Chief Medical Officer (CMO)
C-suite executive responsible for clinical quality, medical staff alignment, and physician-led service-line strategy across a hospital or health system. Reports to the CEO; influences or approves capital decisions that cross multiple clinical departments (imaging, radiation oncology, cardiology, surgery). Typically MD with substantial administrative experience — often a former department chair.
Daily responsibilities
- Clinical quality oversight — mortality/morbidity, complication rates, patient-safety events, performance improvement.
- Medical-staff bylaws, credentialing, peer review, and physician-practice alignment.
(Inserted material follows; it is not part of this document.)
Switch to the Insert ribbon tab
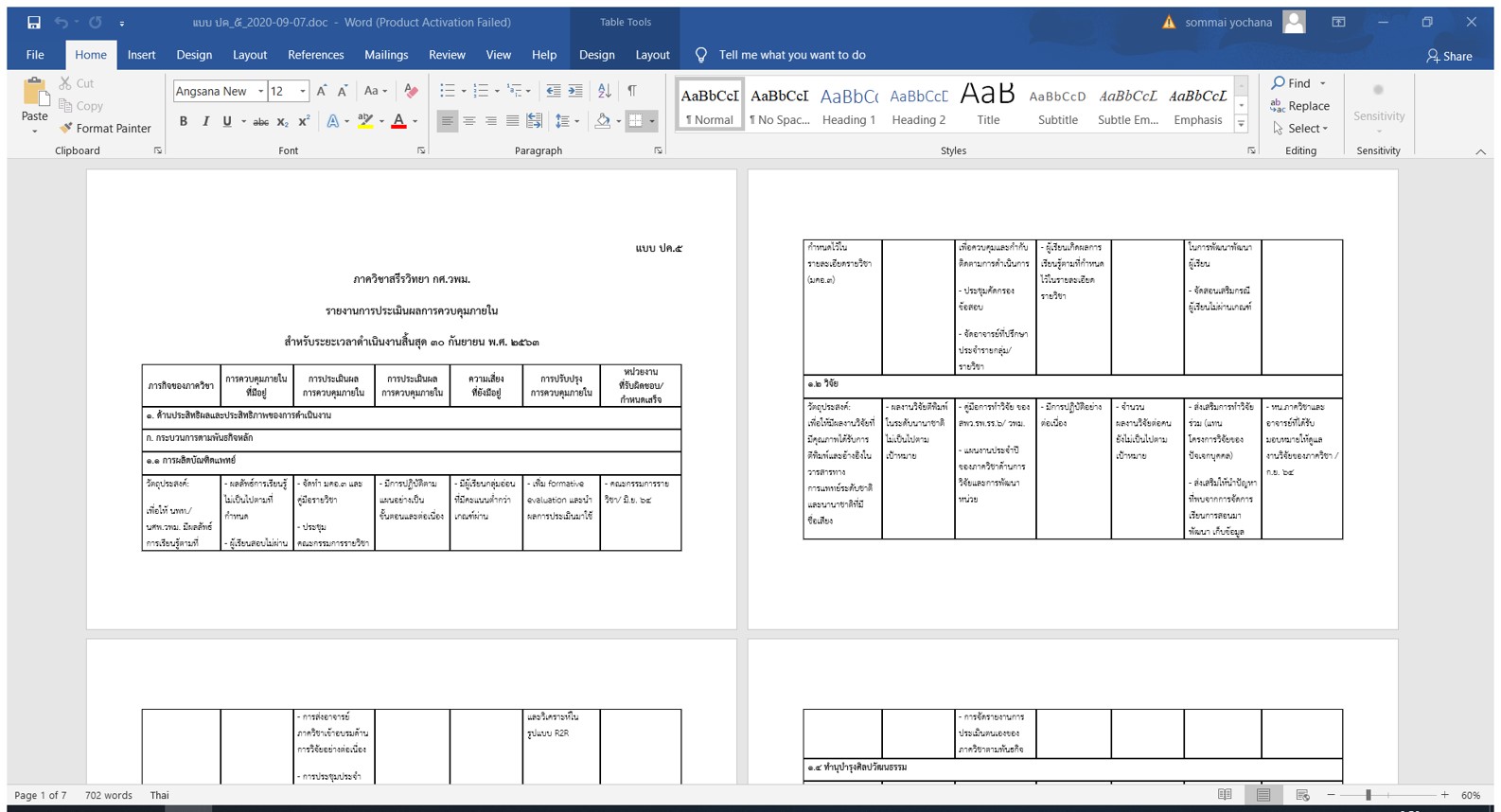pyautogui.click(x=141, y=55)
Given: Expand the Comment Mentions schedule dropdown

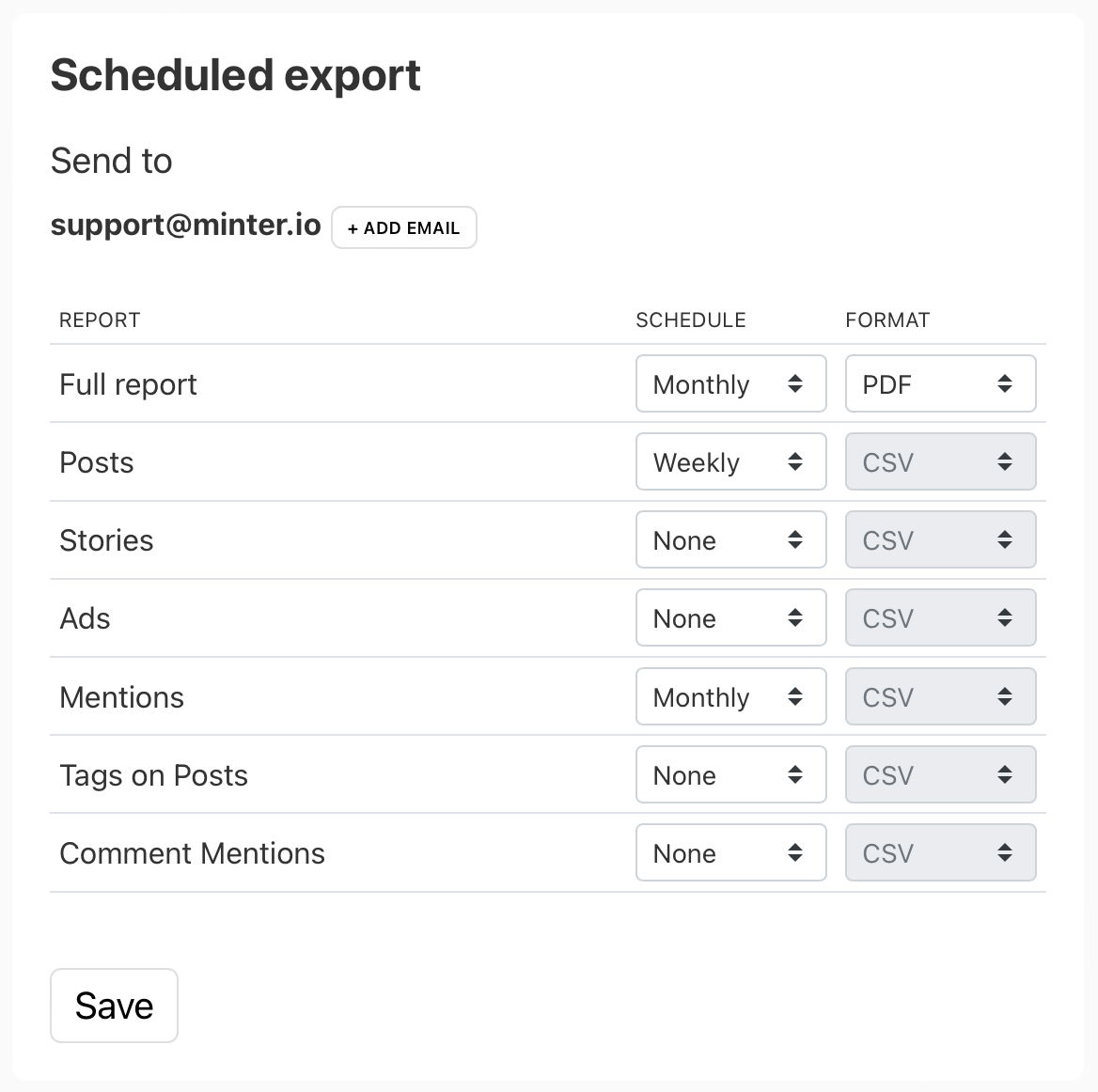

- Service-line strategy — oncology, cardiology, neurosciences, women's health, orthopedic service lines and the imaging capital each requires.
- Physician recruitment and retention at the department-chair level.
- External clinical relationships — payer contracting on value-based care, regional hospital partnerships, academic affiliations.
- Capital review — equipment proposals above defined thresholds typically cross the CMO's desk for clinical-strategy alignment before CFO / CEO final approval.
What they evaluate when equipment decisions come up
- Service-line strategy fit — does the capital request advance the oncology, cardiology, neurosciences, or women's-health service lines the organization has prioritized?
- Clinical outcomes evidence — peer-reviewed outcome data supporting the platform choice, FDA PMA / 510(k) status.
- Physician recruitment and retention impact — does the platform attract / retain specialists the organization needs?
- Payer reimbursement alignment — does the clinical program the equipment enables align with value-based-care / bundled-payment arrangements?
- Quality metrics impact — dose monitoring, imaging appropriateness, peer review, accreditation (ACR, MQSA, NRC).
- Regulatory exposure — radiation-safety program compliance, professional-society standard compliance (AAPM TG-142 for radiation therapy).
Decision drivers
- Strategic alignment with clinical priorities — service-line growth is the primary lens.
- Physician leadership alignment — chairs' support matters; a department chair's preferred platform signals.
- Community standard of care — regional / peer-institution equivalence matters for recruitment, reimbursement, and referral patterns.
- Risk and quality — under-investing in dose monitoring, AI decision support, or modern imaging has clinical-risk implications.
- Long-horizon capital strategy — CMOs think in 3–5 year clinical-strategy cycles rather than annual budgets.